Similar results were recently obtained with ubiquitous Hjv−/− mice.34 These results are consistent with the restoration of hepcidin expression HIF inhibitor and normalization of iron parameters upon reintroduction of Hjv to hepatocytes of Hjv−/− mice by an adenoviral system,34 and highlight the importance of the liver in body iron metabolism as a site of both hepcidin production and regulation by Hjv. Our data support the hypothesis that Hjv may constitute part of an “iron sensing complex” (possibly together with HFE, TfR2, and further molecules) that responds to alterations

in transferrin saturation and/or BMP6 levels, and transmits signals for hepcidin transcriptional activation by way of the BMP/SMAD pathway.40, 41 According to this model, Hjv would be expected to operate in a cell-autonomous fashion at the sites of hepcidin production in the liver. Although hepcidin appears to be predominantly expressed in periportal hepatocytes,20, 42 discordant results have been published about the site of hepatic Hjv expression. By measuring lacZ activity in liver sections of Hjv−/− mice where lacZ was introduced from the targeting vector, Niederkofler et al.6 reported a patterned distribution of Hjv around periportal hepatocytes. However, by in situ hybridization of Hjv mRNA and immunohistochemical staining with an Hjv antibody, Lee at al.20 concluded that Hjv is mostly expressed MAPK inhibitor around

the central vein of the liver.
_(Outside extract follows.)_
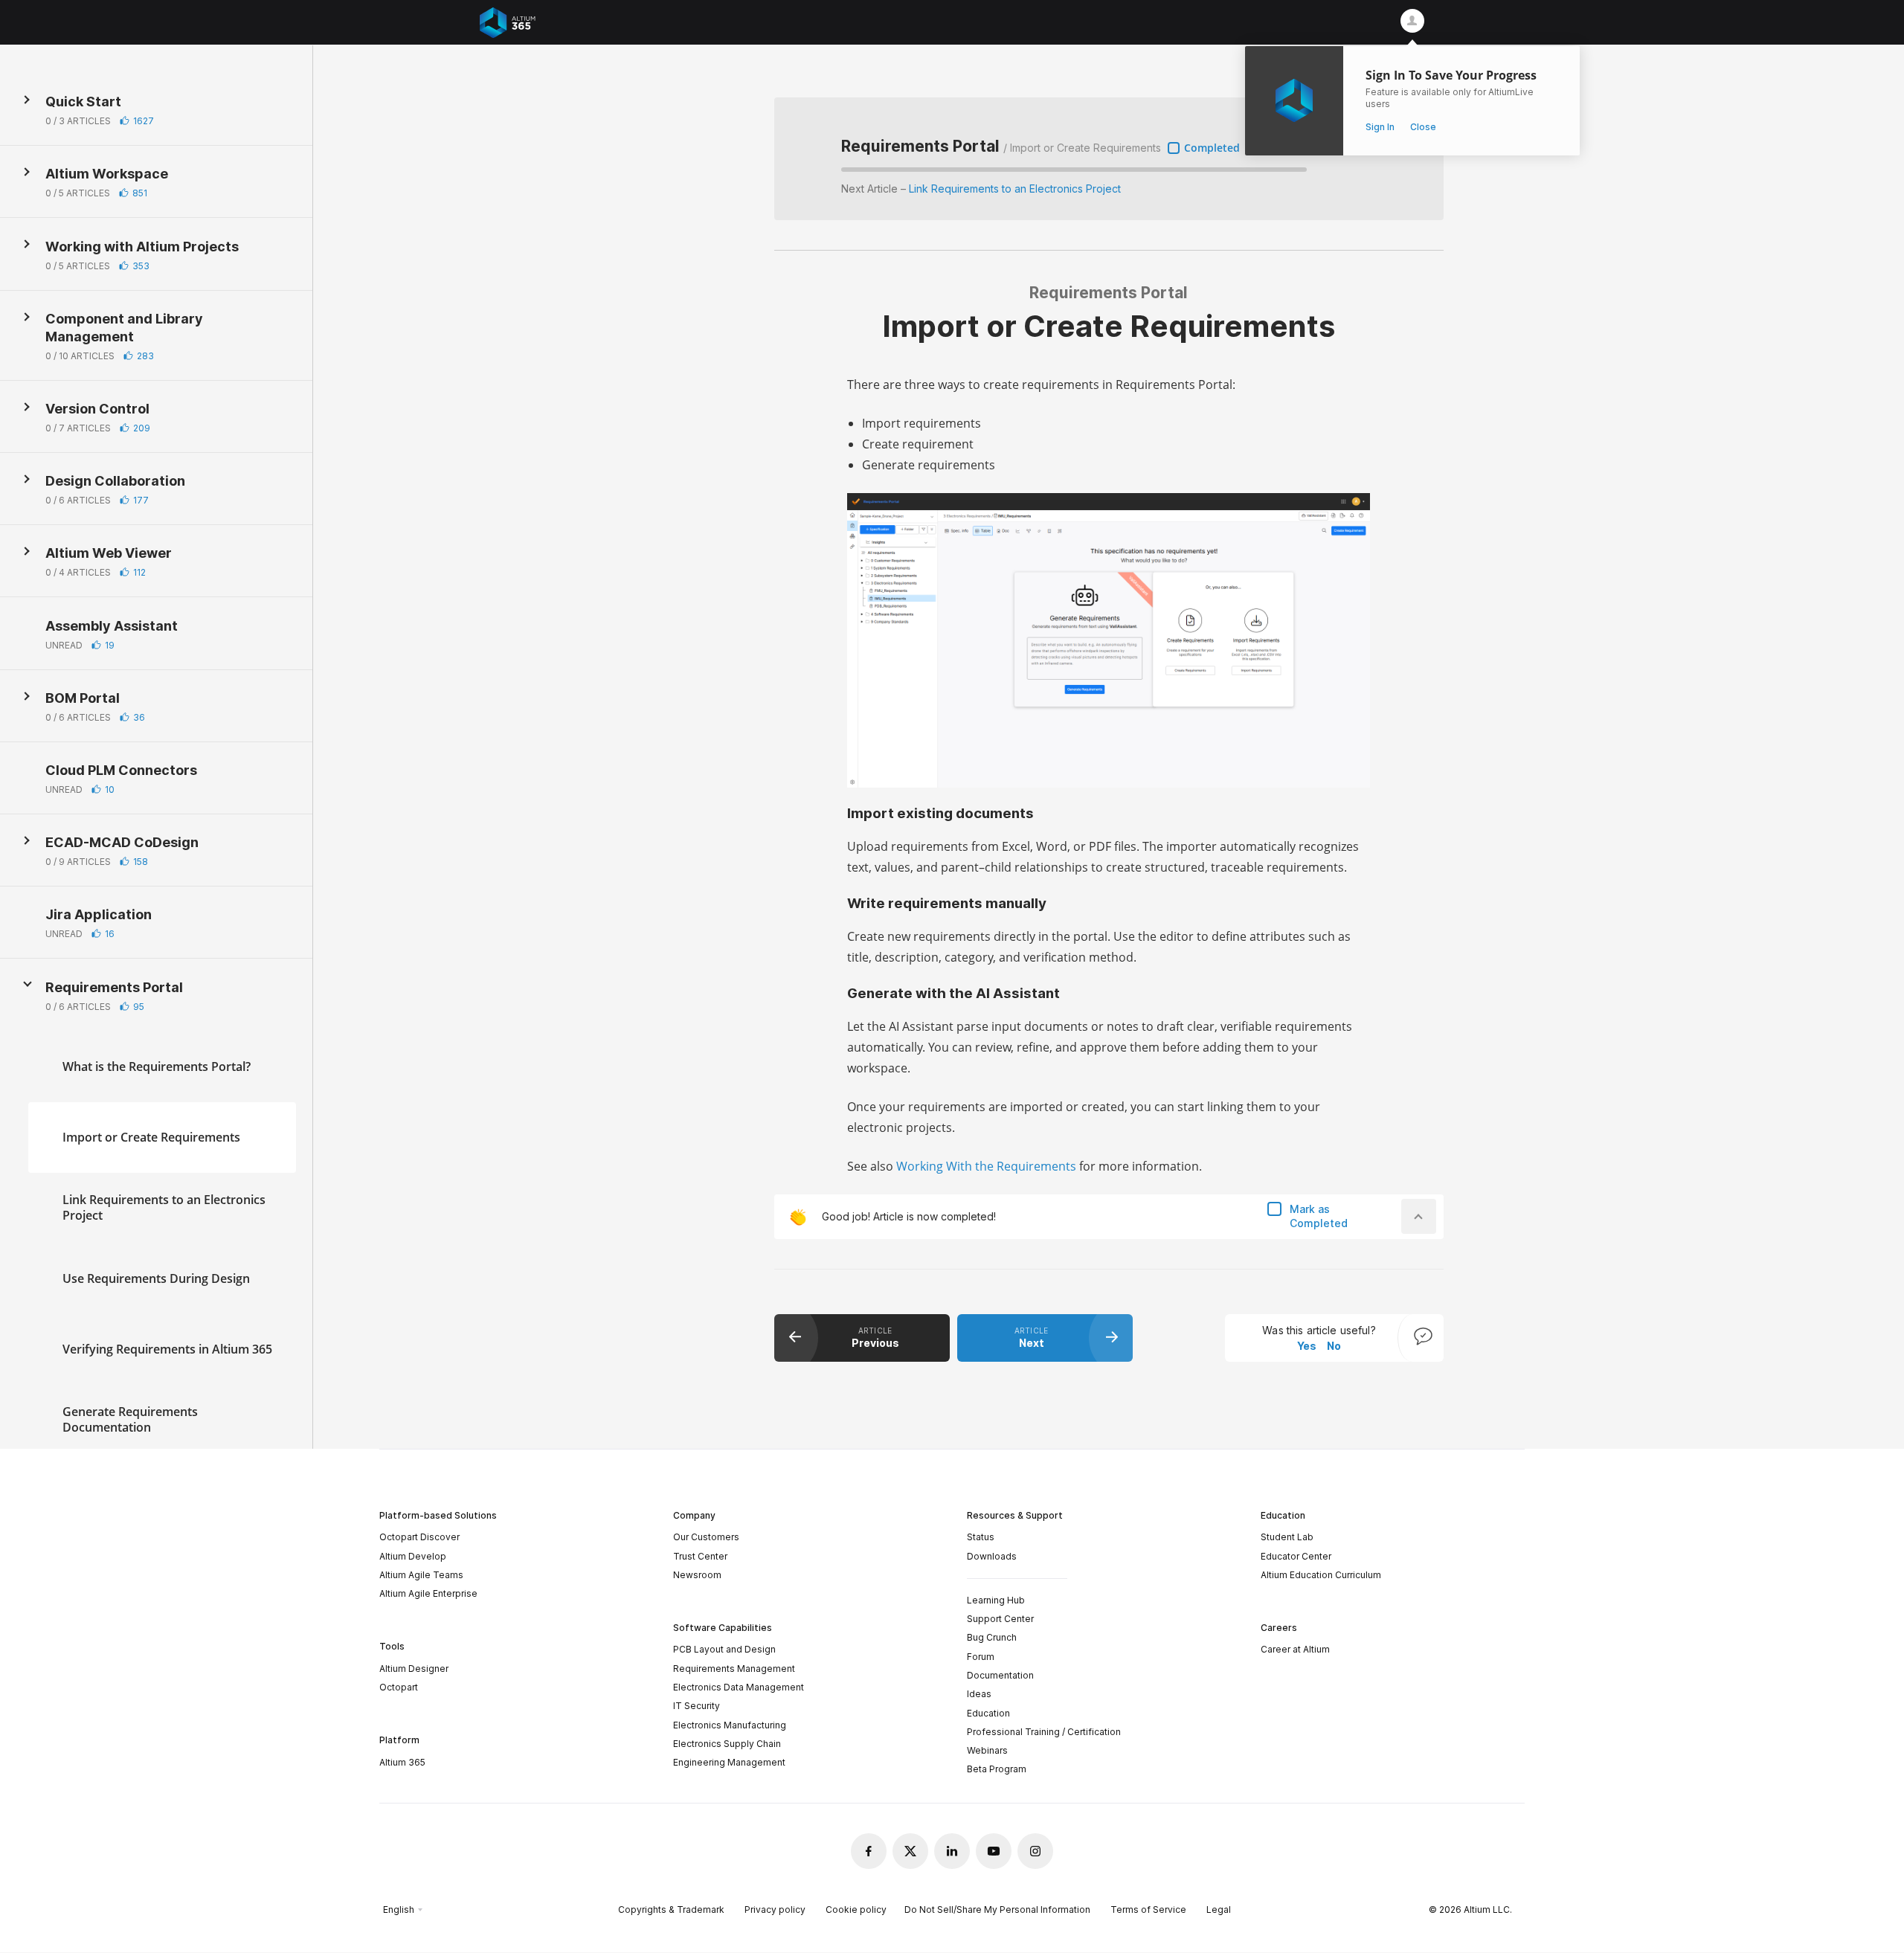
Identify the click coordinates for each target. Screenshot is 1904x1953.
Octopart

Certainly, more work is required to clarify this important issue. Periportal expression of Hjv would support a cell-autonomous activity of this protein on hepcidin regulation. Nevertheless, if the majority of hepatic Hjv is concentrated around perivenous areas, an activity of Hjv in trans would be conceivable. We also show here that mice with specific ablation of Hjv in skeletal muscles and cardiomyocytes do not develop iron overload and do not exhibit any apparent phenotypic abnormalities. This finding is intriguing, considering that skeletal muscles express substantially higher levels of Hjv compared to the liver,5, 13 and suggests that muscle see more Hjv is not involved

in the regulation of systemic iron homeostasis, at least under standard laboratory conditions. The absence of cardiac iron overload in muscle-specific Hjv−/− mice appears to exclude the possibility for a local iron regulatory function of this protein Nevertheless, it will be interesting to evaluate iron metabolism in Hfe2f/f:MCK-Cre mice subjected to stress, such as strenuous physical exercise or hypoxia. Moreover, it will be important to examine whether these mice exhibit any possible phenotype in muscles, unrelated to iron metabolism. In light of the high abundance of Hjv in skeletal muscles and the capacity of differentiating muscle cells to release sHjv,15, 17 it is reasonable to speculate that circulating sHjv may primarily derive from muscle tissue.